Information given ->
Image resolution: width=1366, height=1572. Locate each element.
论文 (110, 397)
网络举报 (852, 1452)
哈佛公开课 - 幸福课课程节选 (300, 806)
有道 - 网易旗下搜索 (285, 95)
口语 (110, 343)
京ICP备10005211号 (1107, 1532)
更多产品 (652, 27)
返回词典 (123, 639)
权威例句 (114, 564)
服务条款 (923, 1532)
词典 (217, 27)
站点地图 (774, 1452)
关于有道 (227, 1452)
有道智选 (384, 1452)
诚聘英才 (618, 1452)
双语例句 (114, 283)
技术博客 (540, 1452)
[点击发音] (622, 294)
...
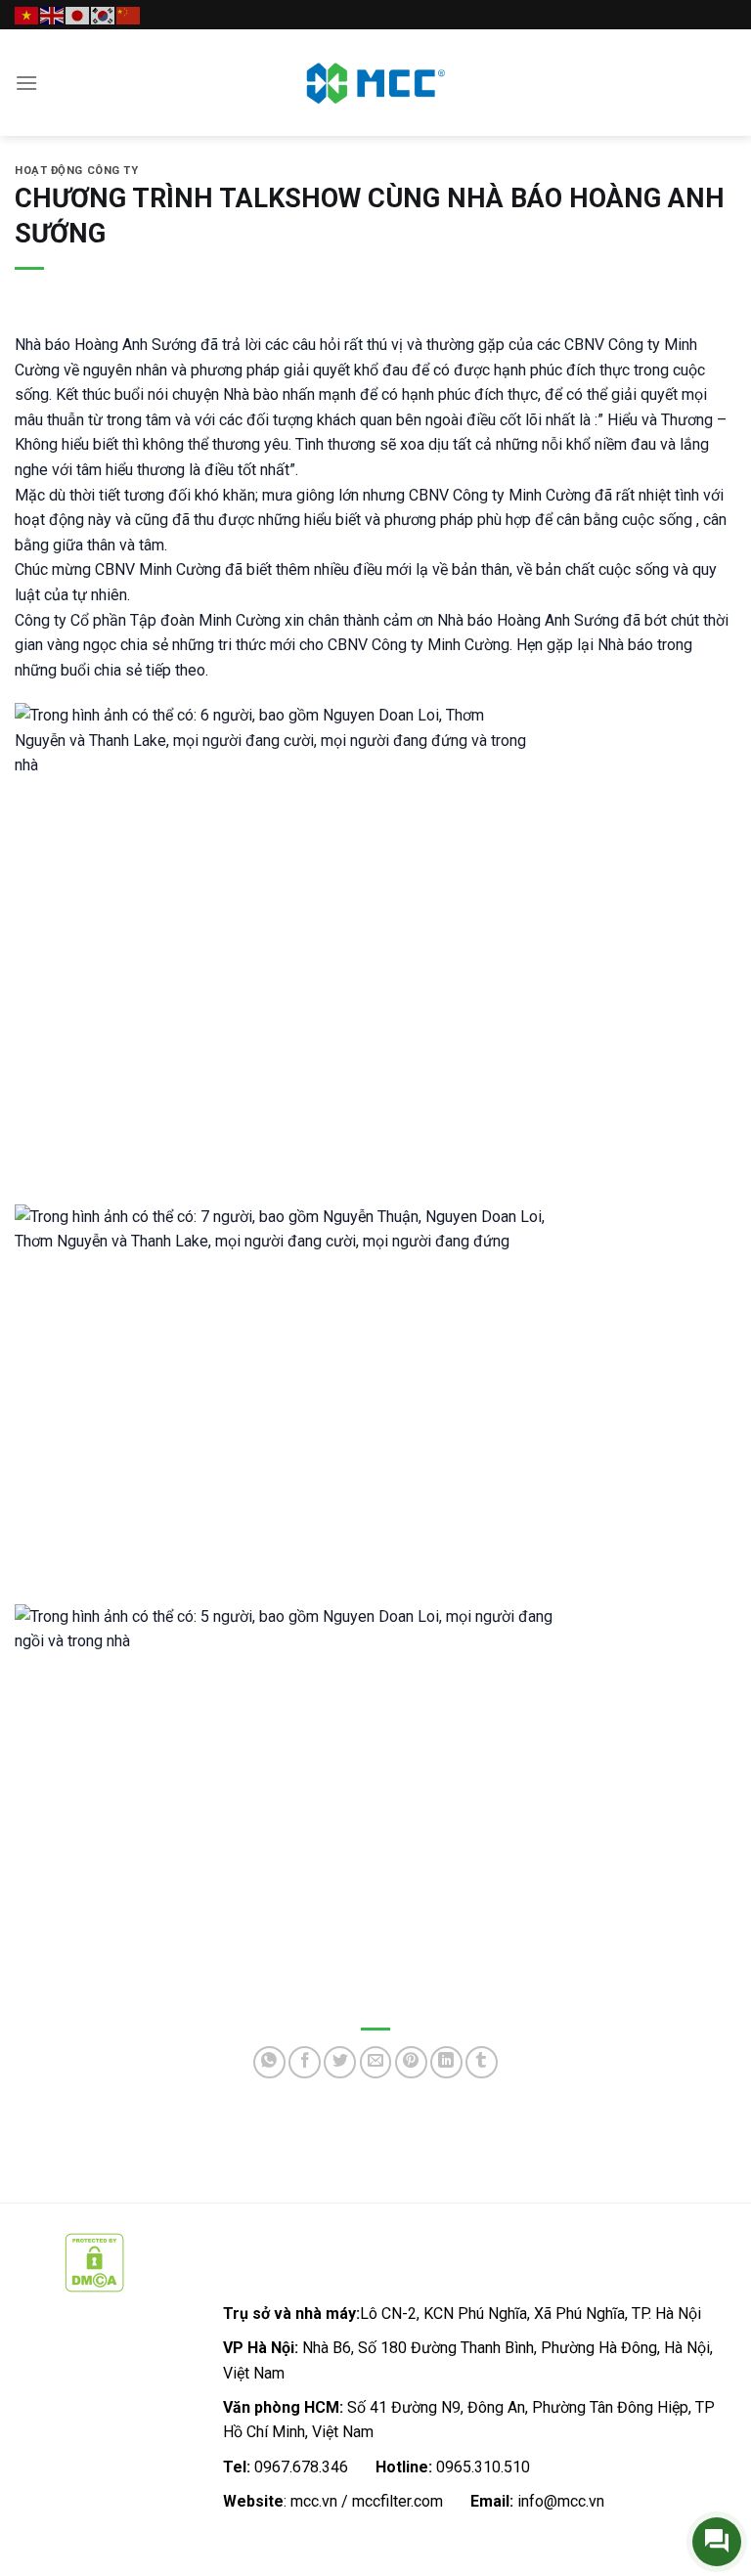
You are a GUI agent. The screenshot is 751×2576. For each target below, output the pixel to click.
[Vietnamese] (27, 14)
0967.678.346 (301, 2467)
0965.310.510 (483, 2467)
--
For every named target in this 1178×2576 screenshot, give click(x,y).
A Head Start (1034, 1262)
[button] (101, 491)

Instructions for the task -> Among the lines above, return each one holding the string "screenshot".

Answer for this exercise ->
You are a GUI agent. The screenshot is 751×2576. For each target below, output the pixel to click.
For every named target in this 1178×2576 screenshot, give click(x,y).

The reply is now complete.